**The task**
Reproduce word for word the passage from the piece on new-year change and old beliefs, starting with "Rooms where we learned who" and going on through "came from somewhere.".

**Text provided**
+++

Every January, we’re sold the same idea.

New year.
New you.
New habits. New goals. New energy.

And while I love a fresh start as much as the next guy, I’ve learned something the hard way:

You don’t become new by layering change on top of what you’ve never healed.

Because we are not blank slates on January 1st.
We walk into the new year carrying old rooms.

Rooms where we learned who we had to be to be loved.
Rooms where we learned what was safe.
Rooms where we learned what made us valuable.
Rooms where we learned what to hide.

Our behaviors don’t come out of nowhere.
Our reactions don’t either.

They usually come from beliefs we formed about ourselves, or from how we thought other people saw us.

And those beliefs came from somewhere.

For decades, I carried a belief I didn’t even know I had:
I am only worthy of love if I am useful.

So I was useful.

I volunteered for everything.
I overextended.
I fixed things that were never mine to fix.
I stayed longer than I should have.
I took on more than was healthy.
I made myself indispensable.

You may have seen my life and thought, “She’s so involved. She’s so driven. She’s everywhere.”

And I was.

But underneath that “extra” was fear.

Fear that if I wasn’t helpful, needed, or producing something… I would be rejected.

Over the last year or so, I finally slowed down enough to look at that behavior and ask a braver question:

Where did this come from?

And the answer lived in a room I had avoided.

As a child, I lived with a lot of different family members when my mother, for reasons that were not in my control, couldn’t care for my brother and me.

We would stay for weeks. Sometimes months.
Then my mom would be able to take us back.
And we would move again.

There was no stable foundation.

So my nervous system built one.

Be good.
Be helpful.
Don’t be a burden.
Make people want to keep you.

That belief didn’t stay in childhood.

It followed me into relationships, where I tried to save what wasn’t mine to heal.

It followed me into work, where I took on too much so I would be valued.

+++

**Records**
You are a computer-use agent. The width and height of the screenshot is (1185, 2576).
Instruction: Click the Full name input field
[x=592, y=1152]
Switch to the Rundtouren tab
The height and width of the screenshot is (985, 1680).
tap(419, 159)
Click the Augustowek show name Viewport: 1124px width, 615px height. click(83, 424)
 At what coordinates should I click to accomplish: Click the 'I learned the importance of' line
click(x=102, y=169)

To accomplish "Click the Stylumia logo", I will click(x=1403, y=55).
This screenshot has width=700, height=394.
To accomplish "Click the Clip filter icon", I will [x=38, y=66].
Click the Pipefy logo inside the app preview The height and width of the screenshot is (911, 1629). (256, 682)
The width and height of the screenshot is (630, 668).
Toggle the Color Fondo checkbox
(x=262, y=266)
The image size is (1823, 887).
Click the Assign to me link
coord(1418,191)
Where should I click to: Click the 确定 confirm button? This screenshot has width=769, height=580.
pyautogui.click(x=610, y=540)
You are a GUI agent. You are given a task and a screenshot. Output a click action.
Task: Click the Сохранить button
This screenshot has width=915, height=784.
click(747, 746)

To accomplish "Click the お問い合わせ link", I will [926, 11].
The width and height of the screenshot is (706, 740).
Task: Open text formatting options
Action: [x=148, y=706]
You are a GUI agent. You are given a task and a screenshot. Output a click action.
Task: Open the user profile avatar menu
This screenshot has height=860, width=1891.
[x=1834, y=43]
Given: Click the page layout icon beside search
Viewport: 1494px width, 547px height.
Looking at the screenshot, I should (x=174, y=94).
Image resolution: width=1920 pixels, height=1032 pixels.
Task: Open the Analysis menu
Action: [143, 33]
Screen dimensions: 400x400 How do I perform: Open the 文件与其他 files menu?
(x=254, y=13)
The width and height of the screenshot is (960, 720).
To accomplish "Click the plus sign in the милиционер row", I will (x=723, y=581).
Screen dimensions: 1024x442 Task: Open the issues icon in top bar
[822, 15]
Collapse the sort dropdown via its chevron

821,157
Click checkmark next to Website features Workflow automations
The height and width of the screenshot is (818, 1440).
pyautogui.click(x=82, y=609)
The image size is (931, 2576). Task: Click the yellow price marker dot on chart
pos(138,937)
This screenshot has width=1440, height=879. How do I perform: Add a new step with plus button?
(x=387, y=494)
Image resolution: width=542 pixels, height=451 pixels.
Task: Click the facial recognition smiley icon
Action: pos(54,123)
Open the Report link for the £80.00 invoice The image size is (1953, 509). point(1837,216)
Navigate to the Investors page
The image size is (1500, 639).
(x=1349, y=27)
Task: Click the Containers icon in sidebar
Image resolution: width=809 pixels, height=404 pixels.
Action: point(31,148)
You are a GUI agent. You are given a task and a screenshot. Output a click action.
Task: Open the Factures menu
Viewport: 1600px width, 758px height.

+++

**Task answer**
Rooms where we learned who we had to be to be loved.
Rooms where we learned what was safe.
Rooms where we learned what made us valuable.
Rooms where we learned what to hide.

Our behaviors don’t come out of nowhere.
Our reactions don’t either.

They usually come from beliefs we formed about ourselves, or from how we thought other people saw us.

And those beliefs came from somewhere.